RSA 2012 has come and gone from the caverns of Moscone, and I’ve had a (short) chance to digest this year’s event, leaving a little more educated and a lot more wary about the risks facing modern IT when it comes to security.
The biggest wake up call? Security expert Bruce Schneier’s timely reminder that outsourcing, whether to India or the Amazon Cloud, has ripple effects on security and privacy, and that right now the trend is to cut costs and complexity – in exchange for control. That’s not necessarily a mistake, particularly for businesses that are rapidly expanding, businesses that were hit hard by the recession, businesses that need to quickly adapt to a mobile landscape, or pretty much any other business that can benefit from the agility the cloud offers.
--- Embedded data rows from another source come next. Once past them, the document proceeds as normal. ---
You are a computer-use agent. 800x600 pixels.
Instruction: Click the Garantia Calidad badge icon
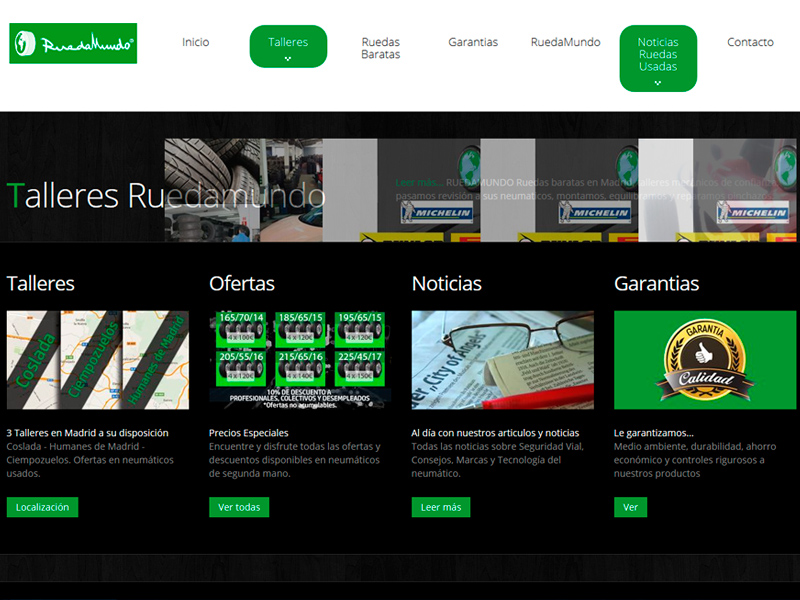click(705, 360)
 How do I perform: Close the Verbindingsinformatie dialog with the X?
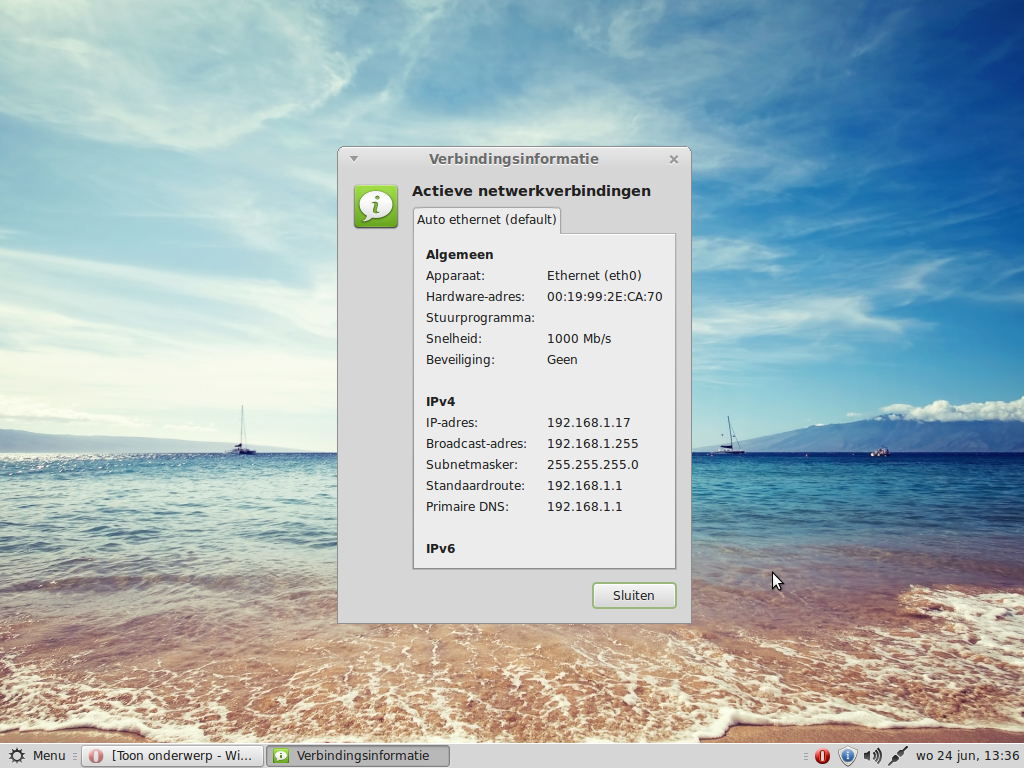674,159
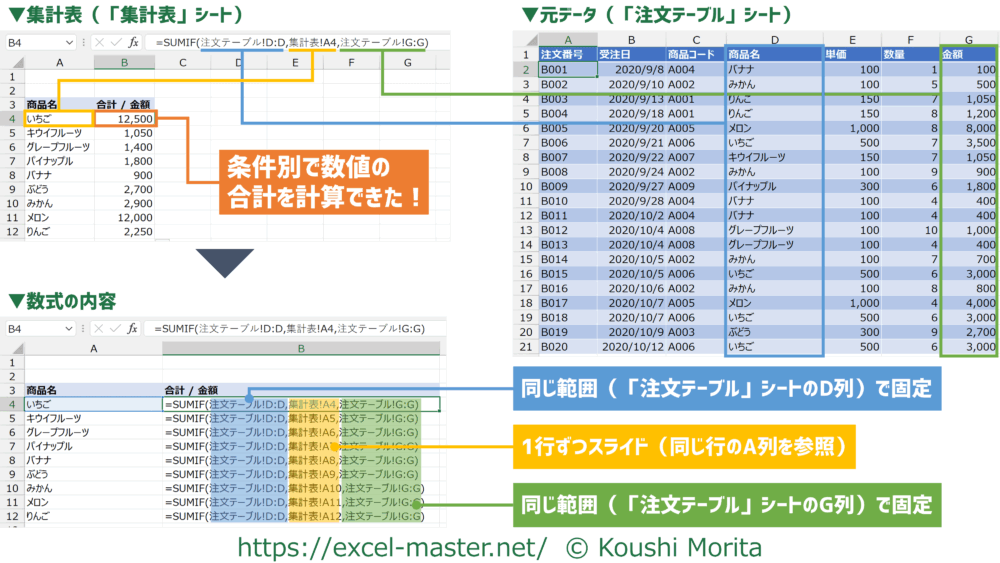Image resolution: width=1000 pixels, height=563 pixels.
Task: Open the Name Box dropdown in 数式の内容 panel
Action: (68, 329)
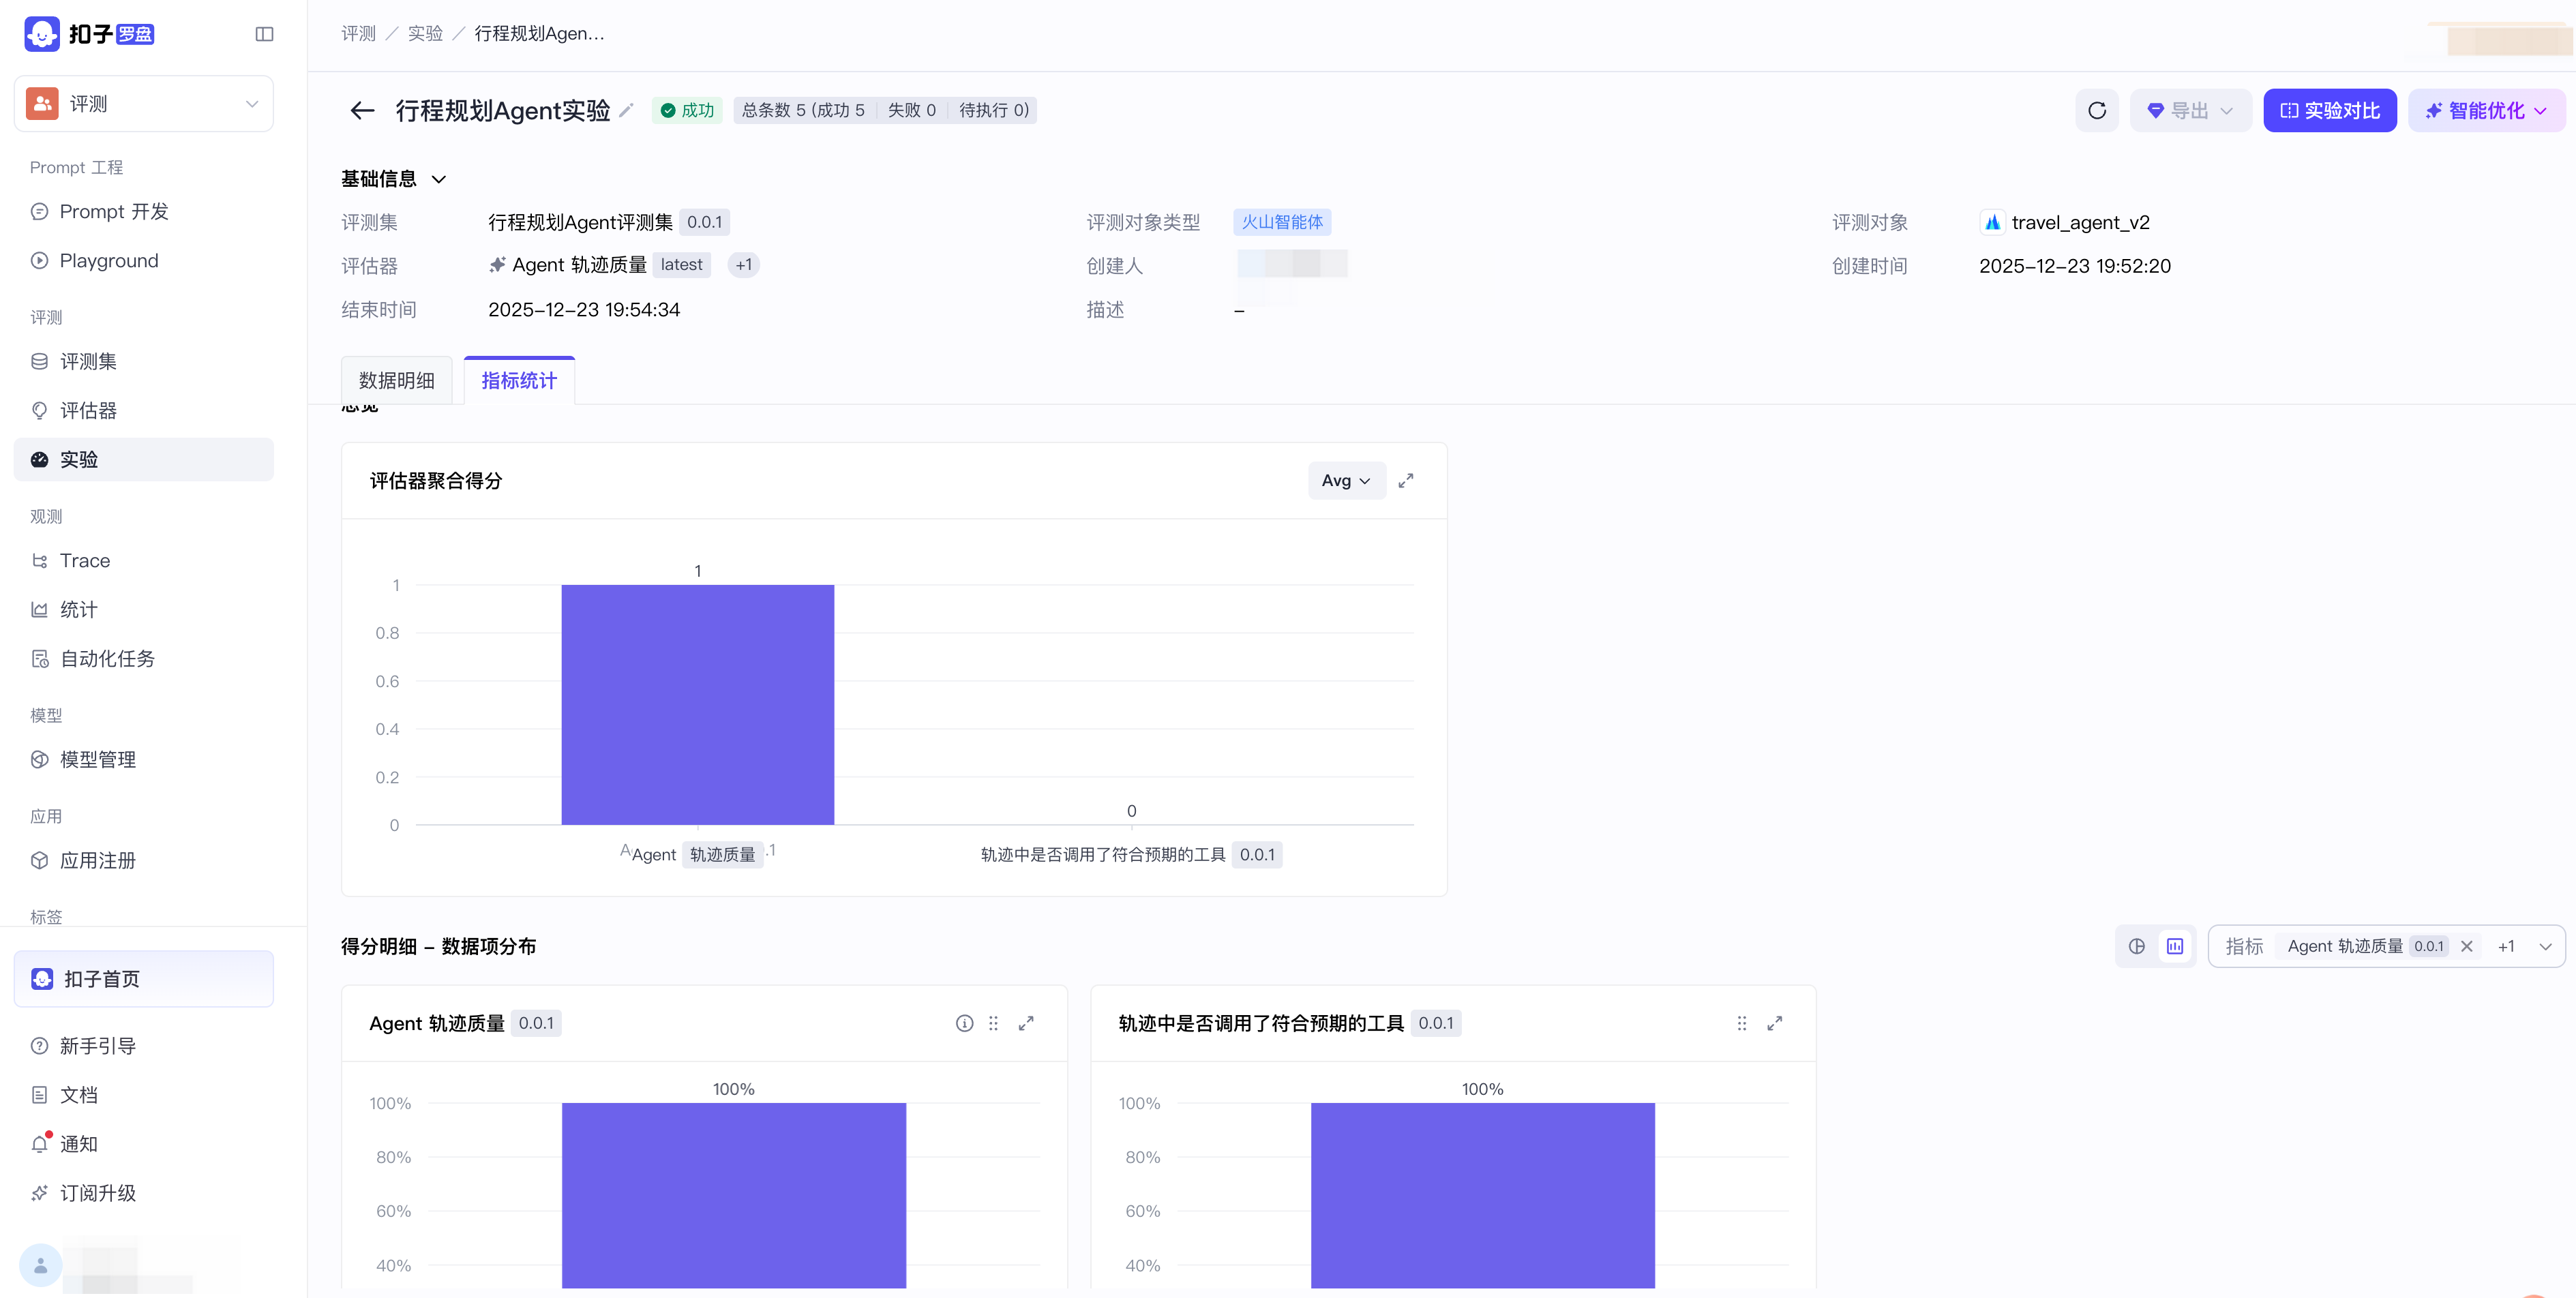
Task: Grab the drag handle on Agent 轨迹质量 card
Action: click(993, 1023)
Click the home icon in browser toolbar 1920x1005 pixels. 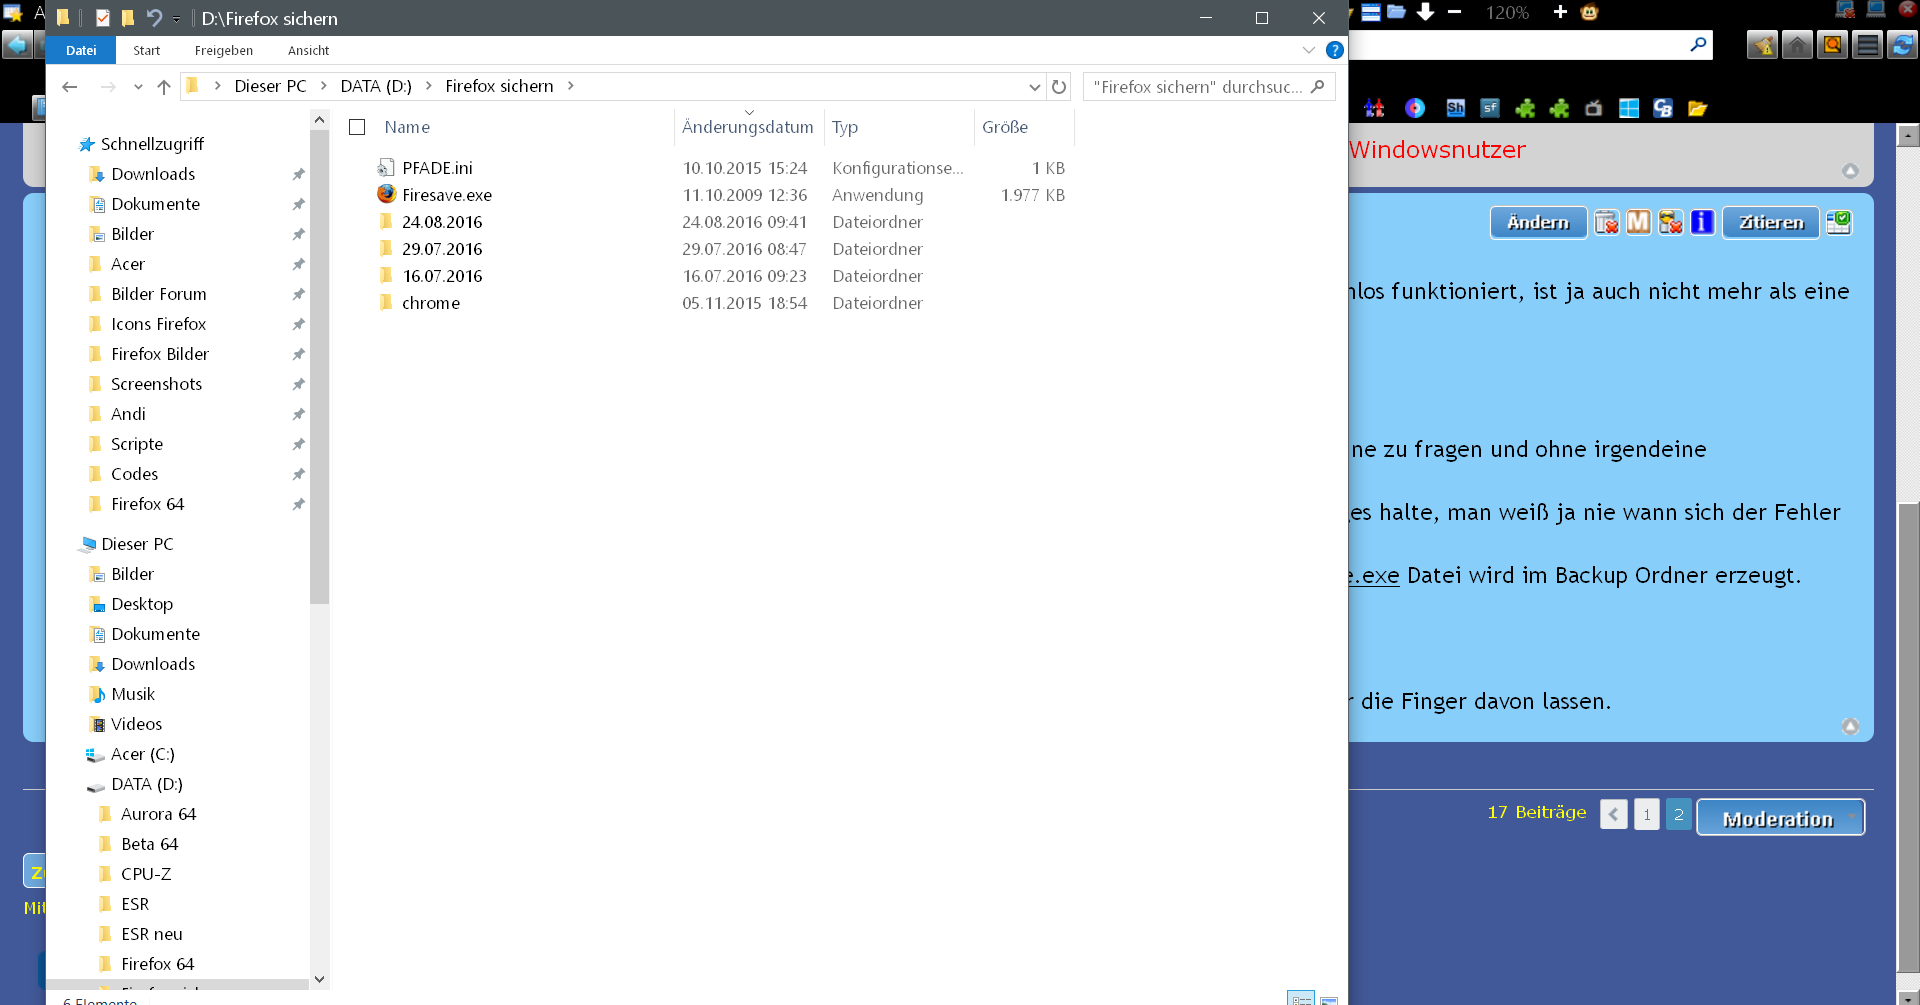(1797, 45)
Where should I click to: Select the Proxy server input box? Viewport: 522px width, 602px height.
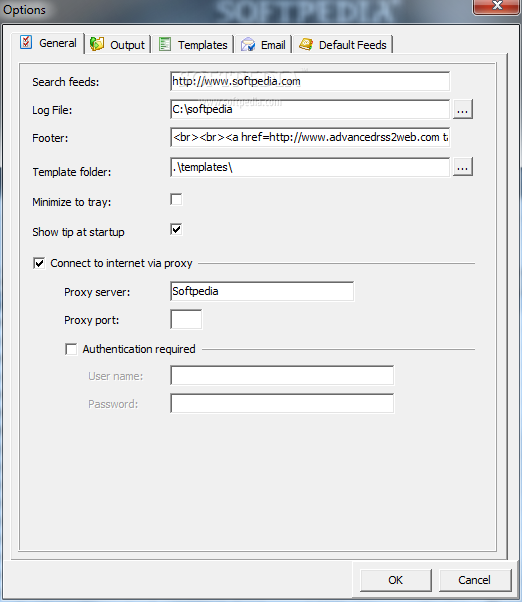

In other words, the cloud offers a little of something to everyone.
But the allure of the Google way, or even the Microsoft Azure or Amazon S3 way, costs something, whether it’s an increased chance a competitor can sneak a peak at your proprietary data, that a government can subpoena your records or simply that you can’t control when and where outages hit home.
With more and more businesses going Google, it’s important for the added or simply changed risks to be discussed and acknowledged. Perhaps that means wrangling some extra encryption on top of what your cloud provider offers, or decided that some material is too sensitive to be part of your business cloud strategy. Sometimes it might mean just acknowledging the risks and being ok with it: As Schneier pointed out, most people are miserable when it comes to security and a lot of cloud services are a step in the right direction.
But whether you cloud or don’t, organizational security continues to become more complex as compliance mandates, Bring Your Own Device policies and changing workplaces all collide: Few of the threats are truly original, but almost all are escalating, with groups like Anonymous and Wikileaks making security breaches more public, if not more prevalent.
All in all, it was a sobering week, but there’s hope: Good work is being done to make cloud services more secure, and companies like Amazon and Google are taking seriously their security responsibilities. Now it’s just up to IT managers to help guide businesses on the major decisions that will impact them.